I know it has been a couple weeks since X-Men Origins: Wolverine has hit the big screens, but to be completely honest, it has taken this long to wash the putrid taste of fail from my soul. Maybe I was totally spoiled by the magnificence of the flurry of great comic book movies that we were all treated to from the previous year (The Dark Knight, Iron Man, Watchmen), but seriously, how did this crapheap of a disappointment ever get made? I have pondered why it sucked so bad, and I think there are a few lessons to be learned from success. So here are a list of things that I felt were terribly wrong with Wolverine, and I have even set them up in comparison to the comic book movies that weren’t so full of suck. I will begin with the benign and move to the more ridiculous mistakes.
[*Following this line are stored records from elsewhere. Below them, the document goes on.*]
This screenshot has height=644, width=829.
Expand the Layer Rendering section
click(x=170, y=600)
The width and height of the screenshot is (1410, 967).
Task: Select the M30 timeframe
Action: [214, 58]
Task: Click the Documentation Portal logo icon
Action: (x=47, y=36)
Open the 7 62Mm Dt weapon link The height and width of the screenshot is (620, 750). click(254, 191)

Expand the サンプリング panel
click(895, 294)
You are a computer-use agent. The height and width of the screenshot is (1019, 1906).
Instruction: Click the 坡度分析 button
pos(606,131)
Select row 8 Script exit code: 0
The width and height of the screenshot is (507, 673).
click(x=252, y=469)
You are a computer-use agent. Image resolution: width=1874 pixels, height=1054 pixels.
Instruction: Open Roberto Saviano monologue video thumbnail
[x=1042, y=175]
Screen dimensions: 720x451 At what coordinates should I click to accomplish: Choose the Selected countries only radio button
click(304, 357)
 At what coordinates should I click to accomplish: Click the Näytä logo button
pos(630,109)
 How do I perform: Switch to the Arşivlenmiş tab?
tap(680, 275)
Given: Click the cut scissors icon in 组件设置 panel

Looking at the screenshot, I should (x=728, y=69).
Fuck Up the Comic Book Dynamics
I suppose the largest straying from the Watchmen comics is the pivotal and shocking final scene involving the Alien Squid, but the movie handled that scene in a slightly different manner but with the same exact effect. As much as I wanted to see Times Square awash in human bodies from Ozymandius’ grand scheme, I really did not think that Zach Snyder’s take did not change things too terribly much. This is the ONLY change, and it was carefully done as to not fuck with what is probably the greatest comic book story ever told.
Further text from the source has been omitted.